Don’t know what they are?

Sexes are determined by your crotch. If your crotch is a sticky-out pen-shaped thing, you’re a male. If it’s a floral-themed cave area, you’re a female. If you have a pen but boobies, you’re a shemale. If you have a pen with a cave under it, you’re a hermaphrodite.

I didn’t want to call it genders and open up that philosophical can of worms, so sexes is my word.

For the purposes of this blog entry, imagine a world where there were no men and no women, only people. All with the same equipment, all capable of having babies. (Would we all have both wieners and ‘giners, or some new genital system altogether? I know not.) The question being: would this other world be better than our current world?


• I like doing stuff with just the guys. Poker night mostly. But real guys like sports nights and bachelor parties and other stuff I don’t really care for, and they would be bummed to lose that stuff. Same goes for ladies losing their ladies nights out.

• If there were no sexes and we could all have babies, that would mean that I would have to have a period. I don’t want one!

• Gender reassignment surgery and the hormone treatments that go along with it are a big industry that puts food on a lot of tables.

• Because of sexes, we have hot lesbians. My life would be so bleak if there were no chance of me seeing two women kiss on a given day.

• Without sexes, how would we split things up at a grade school dance without boys and girls? (I guess just A-K on one side and L-Z on the other. Well, that works. Never mind.)

And every time two people wanted to do a formal dance with each other, an argument would ensue over who gets to lead. And that argument could get violent. Deadly even. (Or maybe they’d just flip a coin, Dave. Geez.)

• The amount of great art revolving around men dressing as women or vice versa would never have happened without sexes. To name a few: Twelfth Night, Tootsie, Some Like it Hot, Bosom Buddies, Mrs. Doubtfire, The Bird Cage, Psycho, The Crying Game, Just One of the Boys.

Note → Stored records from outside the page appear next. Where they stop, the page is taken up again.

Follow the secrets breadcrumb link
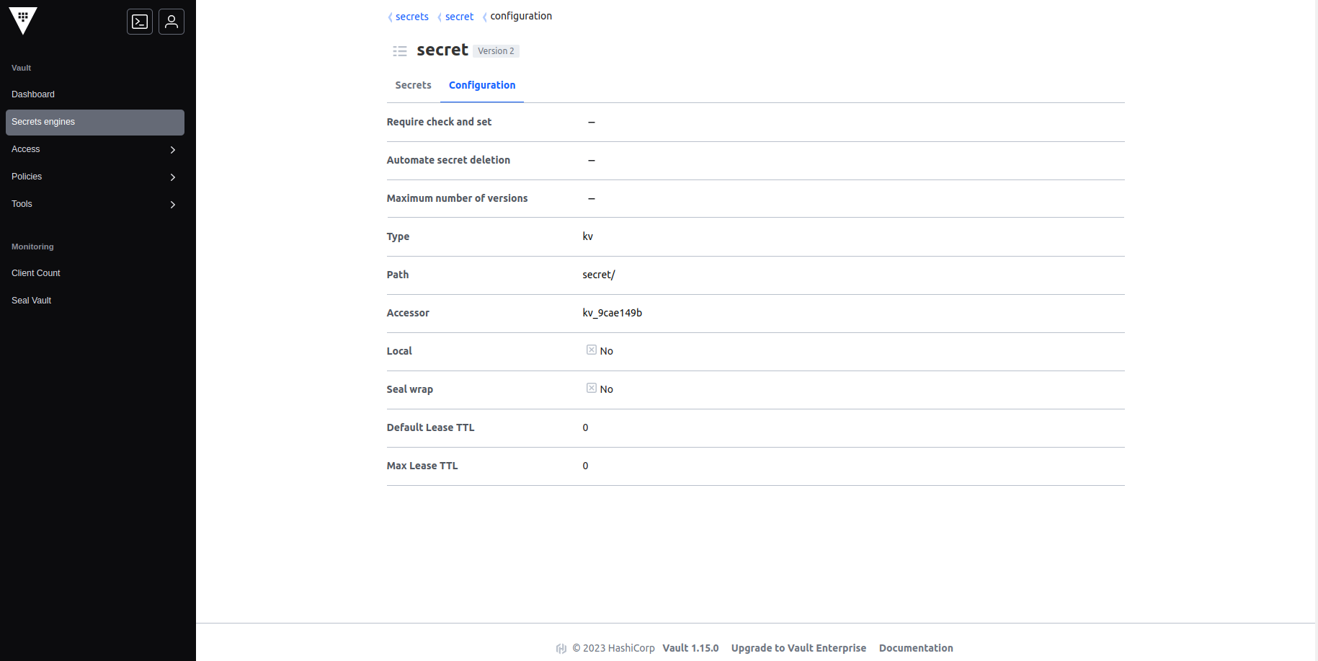1318x661 pixels. pyautogui.click(x=411, y=17)
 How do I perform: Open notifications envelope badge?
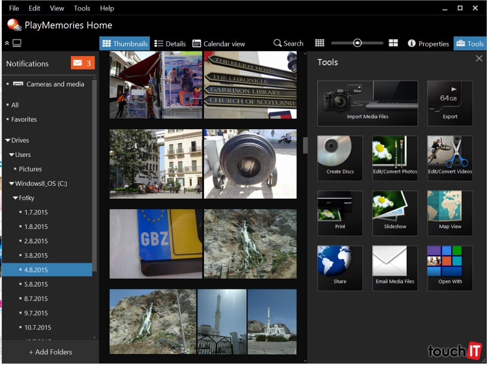(x=83, y=63)
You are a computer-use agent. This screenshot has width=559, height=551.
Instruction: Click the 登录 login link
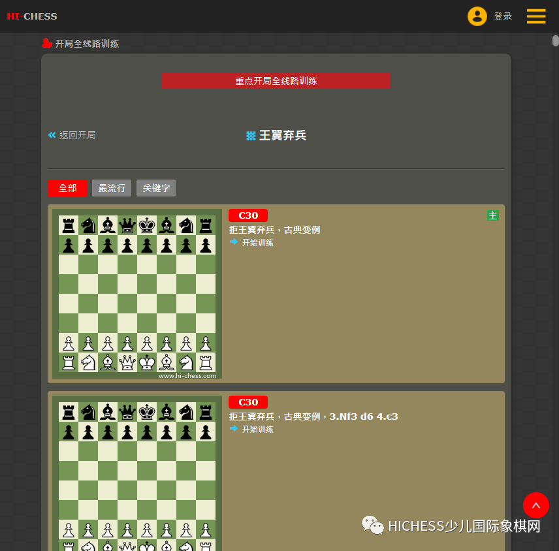click(503, 16)
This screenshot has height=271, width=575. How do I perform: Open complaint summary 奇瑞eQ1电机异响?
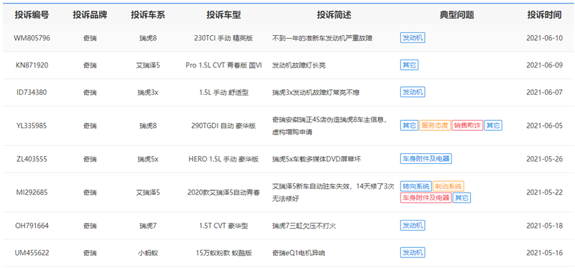298,253
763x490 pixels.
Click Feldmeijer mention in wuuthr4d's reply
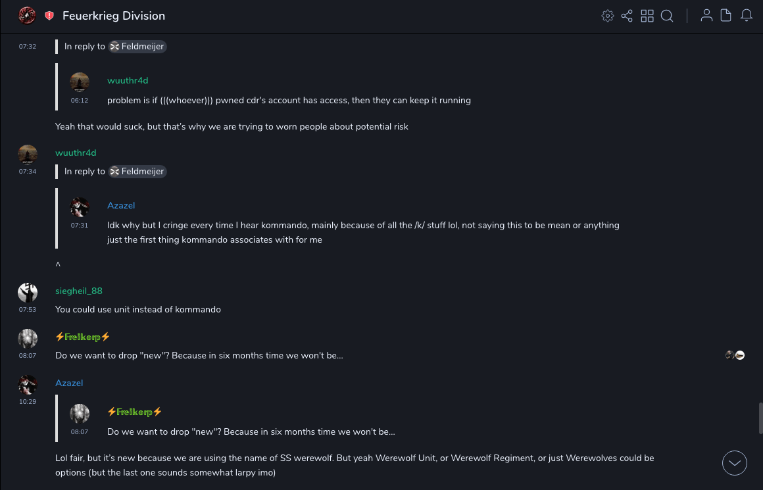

• I would really miss women wearing their sun dresses in the summer. I like girly girls.

Total Pros: 7


• Without sexes, people could buy stuff for their babies without worrying about if they were having a boy or a girl. No need for pink or blue, just get gray and beige stuff! And hand-me-downs would be 100% useful if you had a second child.

• Without sexes, there would be no gender confusion. No one would feel like he was a man trapped in a woman’s body, and wouldn’t have to spend thousands of dollars on risky surgery and hormone treatments.

• Without sexes, women wouldn’t ever get paid less for doing the same job as a man.

• Without sexes, the amount of people you could date would instantly double. Unless you were already bisexual, in which case, it wouldn’t change at all.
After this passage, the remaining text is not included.